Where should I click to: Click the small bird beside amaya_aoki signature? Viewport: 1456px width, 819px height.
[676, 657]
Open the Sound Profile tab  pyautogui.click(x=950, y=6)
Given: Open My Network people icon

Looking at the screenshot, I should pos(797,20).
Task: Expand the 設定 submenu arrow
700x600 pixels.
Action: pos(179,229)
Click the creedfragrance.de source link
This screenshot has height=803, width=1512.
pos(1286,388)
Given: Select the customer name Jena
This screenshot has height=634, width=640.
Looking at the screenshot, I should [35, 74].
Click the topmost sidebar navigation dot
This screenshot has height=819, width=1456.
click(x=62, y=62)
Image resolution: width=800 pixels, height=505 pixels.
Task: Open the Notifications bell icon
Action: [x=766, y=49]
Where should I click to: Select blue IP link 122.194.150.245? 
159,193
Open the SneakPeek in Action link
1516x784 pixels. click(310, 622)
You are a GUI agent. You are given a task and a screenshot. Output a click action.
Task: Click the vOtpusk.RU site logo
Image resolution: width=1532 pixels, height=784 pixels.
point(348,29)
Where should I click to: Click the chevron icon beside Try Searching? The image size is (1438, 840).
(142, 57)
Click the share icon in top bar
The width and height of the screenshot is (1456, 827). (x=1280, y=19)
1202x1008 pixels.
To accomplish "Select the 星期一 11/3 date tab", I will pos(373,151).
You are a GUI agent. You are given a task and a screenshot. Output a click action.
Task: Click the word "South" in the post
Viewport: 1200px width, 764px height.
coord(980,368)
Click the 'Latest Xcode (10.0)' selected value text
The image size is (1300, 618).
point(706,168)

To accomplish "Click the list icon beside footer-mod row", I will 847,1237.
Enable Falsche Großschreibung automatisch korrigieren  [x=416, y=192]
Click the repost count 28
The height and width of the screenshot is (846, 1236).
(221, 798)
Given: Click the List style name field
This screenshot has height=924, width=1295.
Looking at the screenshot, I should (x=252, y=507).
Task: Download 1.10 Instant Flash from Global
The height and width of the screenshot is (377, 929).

Stated exercise: How many lines of the material above contain the string "icon"? Give only the number.

Written answer: 5